▸ **What this task involves**
Count the lines in the items below that contain the string "pixel", treating uppercase and lowercase as different. Reply with the number only.

▸ **Working data**
------------------------------

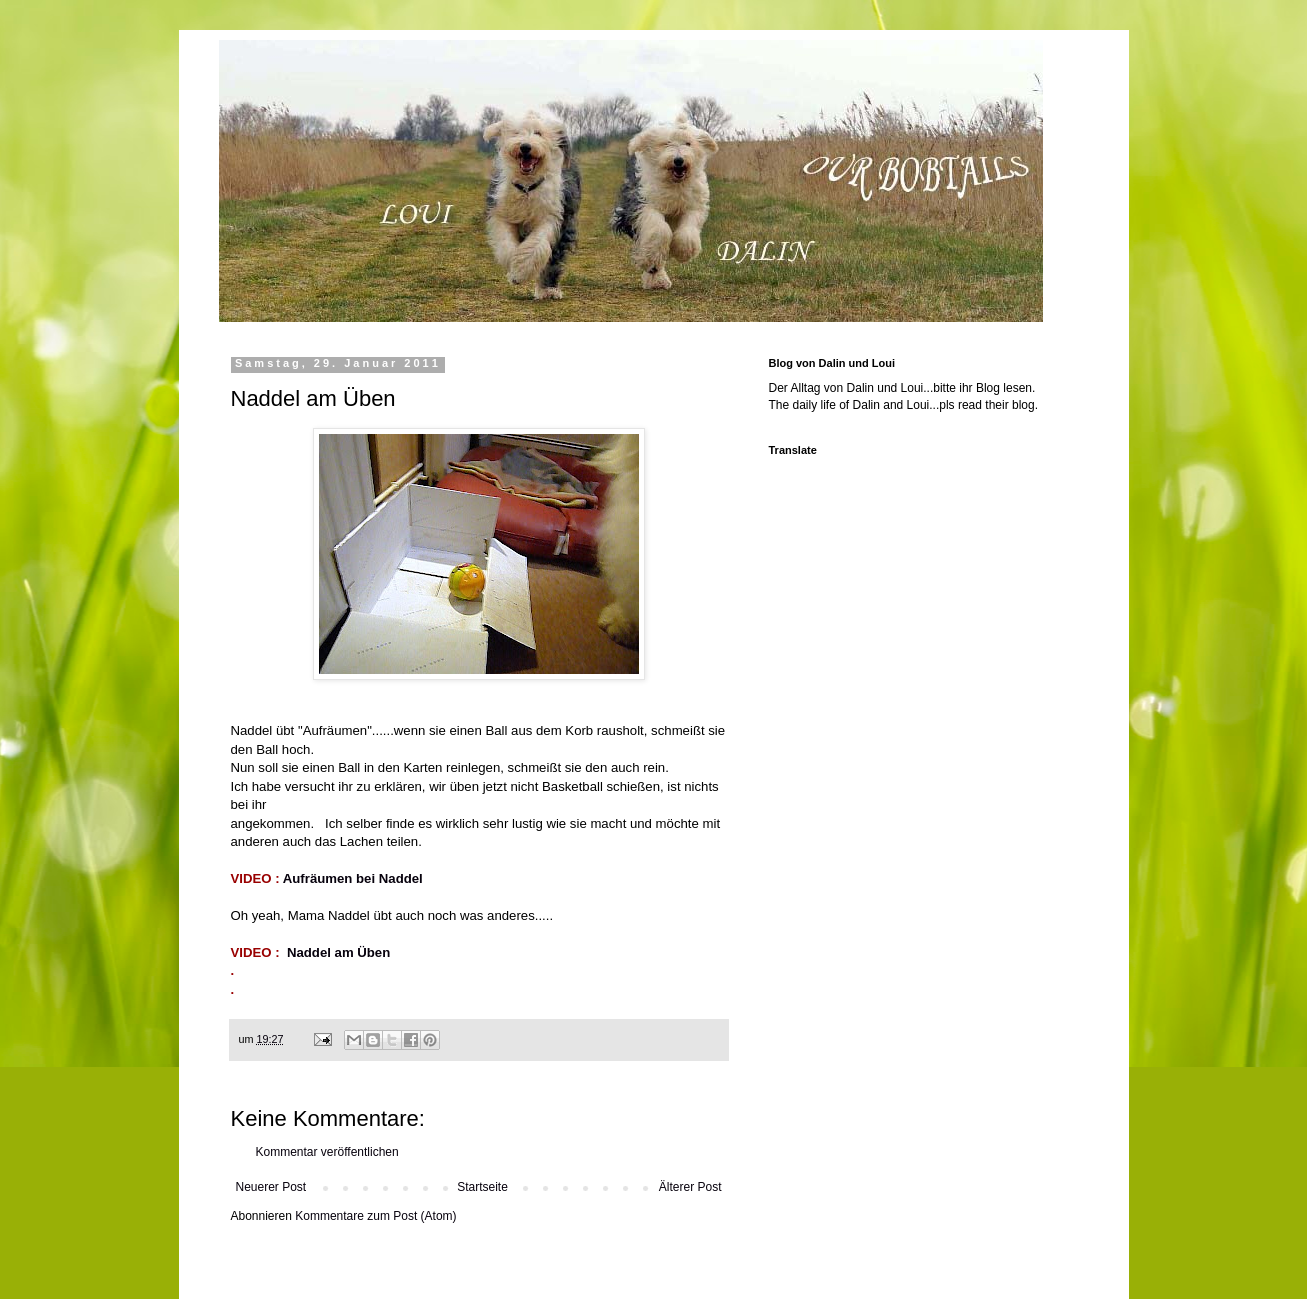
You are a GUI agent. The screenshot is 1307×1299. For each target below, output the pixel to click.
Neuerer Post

------------------------------

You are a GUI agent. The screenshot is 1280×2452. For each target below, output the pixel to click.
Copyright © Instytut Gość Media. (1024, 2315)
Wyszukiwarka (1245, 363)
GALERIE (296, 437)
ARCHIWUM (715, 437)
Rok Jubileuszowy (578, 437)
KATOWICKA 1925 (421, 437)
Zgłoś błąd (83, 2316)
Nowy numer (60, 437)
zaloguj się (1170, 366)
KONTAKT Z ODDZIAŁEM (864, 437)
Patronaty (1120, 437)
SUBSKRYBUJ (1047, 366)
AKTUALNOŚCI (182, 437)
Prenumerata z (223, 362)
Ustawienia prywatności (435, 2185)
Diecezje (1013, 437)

------------------------------

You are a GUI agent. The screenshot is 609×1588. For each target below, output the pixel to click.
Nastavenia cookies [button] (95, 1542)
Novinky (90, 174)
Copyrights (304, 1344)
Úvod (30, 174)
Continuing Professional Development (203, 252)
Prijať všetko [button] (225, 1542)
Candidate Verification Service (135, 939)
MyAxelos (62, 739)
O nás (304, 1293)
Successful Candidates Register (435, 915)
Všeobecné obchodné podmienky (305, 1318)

------------------------------

▸ **Full response**
3